Using File Attachments with Agents

Agents can process file attachments as well, in the llm_response method, which takes a ChatDocument object as input. To pass in file attachments, include the files field in the ChatDocument, in addition to the content:

import langroid as lr
from langroid.agent.chat_document import ChatDocument, ChatDocMetaData
from langroid.mytypes import Entity


agent = lr.ChatAgent(lr.ChatAgentConfig())

user_input = ChatDocument(
    content="What is the title of this document?",
    files=[attachment],
    metadata=ChatDocMetaData(
        sender=Entity.USER,
    )
)
# or more simply, use the agent's `create_user_response` method:
# user_input = agent.create_user_response(
#     content="What is the title of this document?",
#     files=[attachment],    
# )
response = agent.llm_response(user_input)

Using File Attachments with Tasks

In Langroid, Task.run() can take a ChatDocument object as input, and as mentioned above, it can contain attached files in the files field. To ensure proper orchestration, you'd want to properly set various metadata fields as well, such as sender, etc. Langroid provides a convenient create_user_response method to create a ChatDocument object with the necessary metadata, so you only need to specify the content and files fields:

from langroid.parsing.file_attachment import FileAttachment
from langroid.agent.task import Task

agent = ...
# Create task
task = Task(agent, interactive=True)

# Create a file attachment
attachment = FileAttachment.from_path("path/to/document.pdf")

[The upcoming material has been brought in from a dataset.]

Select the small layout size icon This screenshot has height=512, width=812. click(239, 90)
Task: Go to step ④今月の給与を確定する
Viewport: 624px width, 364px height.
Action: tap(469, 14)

# Create input with attachment
input_message = agent.create_user_response(
    content="Extract data from this document",
    files=[attachment]
)

# Run task with file attachment
result = task.run(input_message)

See the script pdf-json-no-parse.py for a complete example of using file attachments with tasks.

Practical Applications

  • PDF document analysis and data extraction
  • Report summarization
  • Structured information extraction from documents
  • Visual content analysis

For more complex applications, consider using the Task and Agent infrastructure in Langroid to orchestrate multi-step document processing workflows.